Radley Balko has a terrific article about no-knock warrants, which does a particularly good job of outlining the way that the War On (Some Classes of People Who Use Some) Drugs has been used to eviscerate civil liberties. Particularly important is the that the potential for destroying evidence provides an “exigent circumstance” for unannounced searches, which effectively removes any barrier to such searches at all:
As the name indicates, a “no-knock” raid occurs when police forcibly enter a private residence without first knocking and announcing that they’re the police. The tactic is appropriate in a few limited situations, such as when hostages or fugitives are involved, or where the suspect poses an immediate threat to community safety. But increasingly, this highly confrontational tactic is being used in less volatile situations, most commonly to serve routine search warrants for illegal drugs.

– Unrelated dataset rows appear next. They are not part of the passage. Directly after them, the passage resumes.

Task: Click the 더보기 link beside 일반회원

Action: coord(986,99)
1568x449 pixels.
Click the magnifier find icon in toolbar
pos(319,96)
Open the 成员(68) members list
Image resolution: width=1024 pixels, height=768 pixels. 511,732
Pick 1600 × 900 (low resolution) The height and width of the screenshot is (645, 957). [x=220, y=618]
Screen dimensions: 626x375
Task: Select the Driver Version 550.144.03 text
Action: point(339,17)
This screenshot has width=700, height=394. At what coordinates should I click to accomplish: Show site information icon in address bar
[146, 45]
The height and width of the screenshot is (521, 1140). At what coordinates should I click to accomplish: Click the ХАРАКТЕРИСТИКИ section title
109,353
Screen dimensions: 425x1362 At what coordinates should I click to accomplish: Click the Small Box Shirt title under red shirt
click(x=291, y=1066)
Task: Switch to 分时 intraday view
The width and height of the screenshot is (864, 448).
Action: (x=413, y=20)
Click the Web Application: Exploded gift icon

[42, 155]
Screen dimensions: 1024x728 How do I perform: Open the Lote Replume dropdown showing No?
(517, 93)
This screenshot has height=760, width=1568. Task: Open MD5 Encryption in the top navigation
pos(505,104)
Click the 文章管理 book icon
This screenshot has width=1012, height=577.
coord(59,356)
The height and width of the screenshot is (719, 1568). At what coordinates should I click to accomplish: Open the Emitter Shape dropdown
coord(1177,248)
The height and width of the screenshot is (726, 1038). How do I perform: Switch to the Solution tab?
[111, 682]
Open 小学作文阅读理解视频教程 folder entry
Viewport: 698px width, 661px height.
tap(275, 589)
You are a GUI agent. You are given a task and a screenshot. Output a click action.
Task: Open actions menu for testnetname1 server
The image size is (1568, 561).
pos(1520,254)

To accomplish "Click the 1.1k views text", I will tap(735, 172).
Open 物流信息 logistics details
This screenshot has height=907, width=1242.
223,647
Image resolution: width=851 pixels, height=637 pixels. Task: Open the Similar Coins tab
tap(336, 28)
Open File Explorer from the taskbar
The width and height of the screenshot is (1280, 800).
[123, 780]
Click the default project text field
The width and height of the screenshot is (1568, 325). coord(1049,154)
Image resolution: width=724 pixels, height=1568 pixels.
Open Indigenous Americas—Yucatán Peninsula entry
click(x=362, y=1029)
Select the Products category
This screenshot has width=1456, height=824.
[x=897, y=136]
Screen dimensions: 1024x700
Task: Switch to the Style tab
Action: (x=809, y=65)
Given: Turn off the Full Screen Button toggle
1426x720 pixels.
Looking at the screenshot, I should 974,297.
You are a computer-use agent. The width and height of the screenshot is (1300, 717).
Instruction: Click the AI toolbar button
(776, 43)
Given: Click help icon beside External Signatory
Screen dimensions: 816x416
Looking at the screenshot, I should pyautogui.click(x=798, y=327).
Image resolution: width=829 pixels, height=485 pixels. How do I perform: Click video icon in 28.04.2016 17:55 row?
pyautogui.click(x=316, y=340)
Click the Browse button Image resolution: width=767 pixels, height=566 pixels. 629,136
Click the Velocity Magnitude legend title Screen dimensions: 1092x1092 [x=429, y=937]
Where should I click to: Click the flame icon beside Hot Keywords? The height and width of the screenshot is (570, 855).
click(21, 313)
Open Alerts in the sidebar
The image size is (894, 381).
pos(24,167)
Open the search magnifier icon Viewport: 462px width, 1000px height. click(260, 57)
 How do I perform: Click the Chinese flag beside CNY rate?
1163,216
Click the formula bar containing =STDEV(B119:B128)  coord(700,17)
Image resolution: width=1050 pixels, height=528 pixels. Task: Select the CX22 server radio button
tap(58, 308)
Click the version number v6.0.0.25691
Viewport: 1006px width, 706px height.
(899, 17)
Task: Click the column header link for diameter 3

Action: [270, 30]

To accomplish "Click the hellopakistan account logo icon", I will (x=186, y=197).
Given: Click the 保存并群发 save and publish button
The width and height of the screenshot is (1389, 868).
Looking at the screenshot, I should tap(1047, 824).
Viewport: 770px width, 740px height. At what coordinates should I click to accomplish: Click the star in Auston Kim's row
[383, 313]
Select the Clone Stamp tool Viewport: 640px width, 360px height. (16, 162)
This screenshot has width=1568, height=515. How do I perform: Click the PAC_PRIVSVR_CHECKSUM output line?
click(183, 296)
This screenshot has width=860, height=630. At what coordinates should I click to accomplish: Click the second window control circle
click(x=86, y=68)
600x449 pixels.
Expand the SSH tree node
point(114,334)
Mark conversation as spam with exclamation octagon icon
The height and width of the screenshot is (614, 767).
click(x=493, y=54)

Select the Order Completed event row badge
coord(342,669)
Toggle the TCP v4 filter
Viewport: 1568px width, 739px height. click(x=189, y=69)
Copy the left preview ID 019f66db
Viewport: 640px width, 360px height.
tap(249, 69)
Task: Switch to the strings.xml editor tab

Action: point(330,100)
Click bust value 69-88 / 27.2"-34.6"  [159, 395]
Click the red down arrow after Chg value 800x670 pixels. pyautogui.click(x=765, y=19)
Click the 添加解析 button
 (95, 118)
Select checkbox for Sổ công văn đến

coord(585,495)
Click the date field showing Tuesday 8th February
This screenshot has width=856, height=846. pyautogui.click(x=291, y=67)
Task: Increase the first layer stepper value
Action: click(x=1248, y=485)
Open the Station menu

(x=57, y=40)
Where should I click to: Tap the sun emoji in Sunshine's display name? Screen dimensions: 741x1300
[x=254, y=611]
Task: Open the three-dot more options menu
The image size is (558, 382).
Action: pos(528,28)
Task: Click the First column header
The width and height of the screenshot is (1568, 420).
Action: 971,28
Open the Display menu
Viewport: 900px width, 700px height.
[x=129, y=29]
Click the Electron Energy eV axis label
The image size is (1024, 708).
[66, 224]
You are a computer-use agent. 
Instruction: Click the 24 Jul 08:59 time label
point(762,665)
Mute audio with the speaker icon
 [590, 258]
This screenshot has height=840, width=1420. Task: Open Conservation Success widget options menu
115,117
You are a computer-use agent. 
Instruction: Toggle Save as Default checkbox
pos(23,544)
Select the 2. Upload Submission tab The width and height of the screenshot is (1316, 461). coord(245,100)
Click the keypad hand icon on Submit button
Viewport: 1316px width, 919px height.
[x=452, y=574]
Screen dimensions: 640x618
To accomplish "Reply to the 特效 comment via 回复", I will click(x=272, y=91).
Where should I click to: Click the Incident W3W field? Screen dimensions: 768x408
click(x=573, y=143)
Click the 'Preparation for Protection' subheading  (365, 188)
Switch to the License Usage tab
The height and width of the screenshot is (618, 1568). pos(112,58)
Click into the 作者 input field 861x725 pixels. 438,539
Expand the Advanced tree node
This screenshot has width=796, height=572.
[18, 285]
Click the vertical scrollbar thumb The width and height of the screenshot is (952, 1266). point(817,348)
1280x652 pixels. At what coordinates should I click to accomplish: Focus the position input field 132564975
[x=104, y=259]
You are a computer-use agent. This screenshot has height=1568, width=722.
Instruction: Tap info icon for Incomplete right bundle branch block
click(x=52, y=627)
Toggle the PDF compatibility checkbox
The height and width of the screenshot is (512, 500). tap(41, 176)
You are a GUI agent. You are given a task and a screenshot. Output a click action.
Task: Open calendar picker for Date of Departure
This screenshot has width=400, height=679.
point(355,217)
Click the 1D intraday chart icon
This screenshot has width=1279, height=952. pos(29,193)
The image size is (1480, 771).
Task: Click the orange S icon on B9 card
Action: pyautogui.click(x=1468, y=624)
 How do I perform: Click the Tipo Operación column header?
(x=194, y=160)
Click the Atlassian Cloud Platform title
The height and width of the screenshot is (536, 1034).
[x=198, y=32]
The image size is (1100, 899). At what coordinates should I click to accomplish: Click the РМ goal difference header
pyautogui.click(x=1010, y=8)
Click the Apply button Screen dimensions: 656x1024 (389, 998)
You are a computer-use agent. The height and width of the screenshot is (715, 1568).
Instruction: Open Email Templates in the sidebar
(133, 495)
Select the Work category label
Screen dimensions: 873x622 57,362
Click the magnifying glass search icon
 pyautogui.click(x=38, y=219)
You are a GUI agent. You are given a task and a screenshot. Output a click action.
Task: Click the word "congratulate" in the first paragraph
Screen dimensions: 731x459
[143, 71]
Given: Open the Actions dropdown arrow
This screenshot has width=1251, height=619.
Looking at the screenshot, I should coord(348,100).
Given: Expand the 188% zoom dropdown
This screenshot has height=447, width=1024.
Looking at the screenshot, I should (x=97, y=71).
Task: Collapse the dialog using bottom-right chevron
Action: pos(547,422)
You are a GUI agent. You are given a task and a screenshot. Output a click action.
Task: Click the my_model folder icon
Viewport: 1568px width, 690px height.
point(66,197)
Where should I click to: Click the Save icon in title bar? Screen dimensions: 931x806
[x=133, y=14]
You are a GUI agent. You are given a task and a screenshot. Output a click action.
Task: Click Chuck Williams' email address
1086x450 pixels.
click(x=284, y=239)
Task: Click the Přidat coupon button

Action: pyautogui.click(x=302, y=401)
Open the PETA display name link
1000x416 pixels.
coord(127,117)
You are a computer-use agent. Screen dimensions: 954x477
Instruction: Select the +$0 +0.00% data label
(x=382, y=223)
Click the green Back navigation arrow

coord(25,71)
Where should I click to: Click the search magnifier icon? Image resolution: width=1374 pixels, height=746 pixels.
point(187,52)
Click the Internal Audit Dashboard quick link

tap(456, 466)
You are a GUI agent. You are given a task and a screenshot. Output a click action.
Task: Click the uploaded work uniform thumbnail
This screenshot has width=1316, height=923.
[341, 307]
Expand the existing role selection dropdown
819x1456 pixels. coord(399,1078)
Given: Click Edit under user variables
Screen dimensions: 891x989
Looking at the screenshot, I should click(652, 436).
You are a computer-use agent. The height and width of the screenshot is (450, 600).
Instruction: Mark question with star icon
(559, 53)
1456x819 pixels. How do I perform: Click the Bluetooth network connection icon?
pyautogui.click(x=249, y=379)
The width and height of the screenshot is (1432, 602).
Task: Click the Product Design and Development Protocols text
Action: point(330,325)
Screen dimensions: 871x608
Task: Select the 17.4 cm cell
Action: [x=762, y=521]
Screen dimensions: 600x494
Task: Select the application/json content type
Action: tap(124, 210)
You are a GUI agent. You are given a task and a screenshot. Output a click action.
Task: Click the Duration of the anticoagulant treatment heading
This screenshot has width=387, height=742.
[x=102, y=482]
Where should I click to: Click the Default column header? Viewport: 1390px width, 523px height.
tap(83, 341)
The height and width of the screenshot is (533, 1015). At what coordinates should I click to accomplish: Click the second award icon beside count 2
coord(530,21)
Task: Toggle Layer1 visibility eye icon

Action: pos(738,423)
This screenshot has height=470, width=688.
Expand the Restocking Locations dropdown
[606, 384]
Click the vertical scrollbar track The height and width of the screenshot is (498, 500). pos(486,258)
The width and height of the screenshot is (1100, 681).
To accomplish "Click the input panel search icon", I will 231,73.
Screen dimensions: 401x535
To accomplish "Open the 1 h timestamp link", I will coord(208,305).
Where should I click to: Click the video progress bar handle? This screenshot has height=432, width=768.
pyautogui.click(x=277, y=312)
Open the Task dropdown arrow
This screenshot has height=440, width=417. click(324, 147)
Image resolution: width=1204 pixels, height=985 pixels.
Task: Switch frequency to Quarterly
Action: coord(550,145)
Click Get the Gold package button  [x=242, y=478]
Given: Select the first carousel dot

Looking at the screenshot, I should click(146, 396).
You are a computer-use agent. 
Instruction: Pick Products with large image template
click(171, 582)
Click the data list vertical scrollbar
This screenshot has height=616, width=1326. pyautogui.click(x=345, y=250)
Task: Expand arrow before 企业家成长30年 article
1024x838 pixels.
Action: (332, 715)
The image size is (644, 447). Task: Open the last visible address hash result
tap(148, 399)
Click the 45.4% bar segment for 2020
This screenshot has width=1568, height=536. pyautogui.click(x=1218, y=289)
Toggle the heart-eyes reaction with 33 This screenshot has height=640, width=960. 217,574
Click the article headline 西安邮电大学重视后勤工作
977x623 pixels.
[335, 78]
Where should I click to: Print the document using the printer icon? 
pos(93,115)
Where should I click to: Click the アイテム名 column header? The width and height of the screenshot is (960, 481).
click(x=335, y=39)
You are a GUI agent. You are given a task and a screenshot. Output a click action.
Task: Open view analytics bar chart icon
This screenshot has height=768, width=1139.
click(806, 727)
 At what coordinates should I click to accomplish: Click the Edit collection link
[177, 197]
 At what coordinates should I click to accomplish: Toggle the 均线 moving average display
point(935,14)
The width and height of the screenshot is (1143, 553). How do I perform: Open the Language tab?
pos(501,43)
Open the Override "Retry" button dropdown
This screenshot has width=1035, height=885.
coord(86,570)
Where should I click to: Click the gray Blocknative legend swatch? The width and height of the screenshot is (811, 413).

These raids are often launched on tips from notoriously unreliable confidential informants. Rubber-stamp judges, dicey informants, and aggressive policing have thus given rise to the countless examples of “wrong door” raids we read about in the news. In fact, there’s a disturbingly long list of completely innocent people who’ve been killed in “wrong door” raids, including New York City worker Alberta Spruill, Boston minister Accelyne Williams, and a Mexican immigrant in Denver named Ismael Mena.
With those two clauses, Souter effectively dismissed the common-law principle that announcement protects the innocent from an unjustified home invasion and instead instructed police to treat everyone named in a drug search warrant as if they were already guilty. What good is an announcement if police aren’t required to give you sufficient time to answer the door? Under Souter’s reasoning, it’s difficult to understand what purpose the announcement requirement put forth in Wilson serves at all, other than offering a quaint, ceremonial homage to a time when the Fourth Amendment was more than a mere formality.
There’s also a lot of good stuff in the article about the militarization of police forces. Balko also preemptively explains why Glenn Reynolds–in his never-ending quest to establish himself as the blogosphere’s most statist “libertarian”–is wrong to argue that the exclusionary rule should not be used as a remedy in such cases. While it sounds nice on paper, and while I’m all for creating full liability and removing legal immunities in cases of no-knock searches, as Balko points out “monetary damages against police in such cases are unheard of.” By allowing the police to use illegally seized evidence, Reynolds’ remedy would leave large incentives to continue the illegal behavior in place, and given the vanishingly small chance of winning significant damages it’s highly unlikely that innocent victims (who are overwhelmingly likely to be poor, unaware of favorable changes in civil law codes, etc.) will sue the police. Making no-knock (or other kinds of unconstitutional) searches illegal but permitting the state to use any evidence gained from them is functionally indistinguishable from just making them legal.
And for a tragic account of the awful potential consequences of “no-knock” searches, remember Balko’s terrific work on the horrifying case of Cory Maye.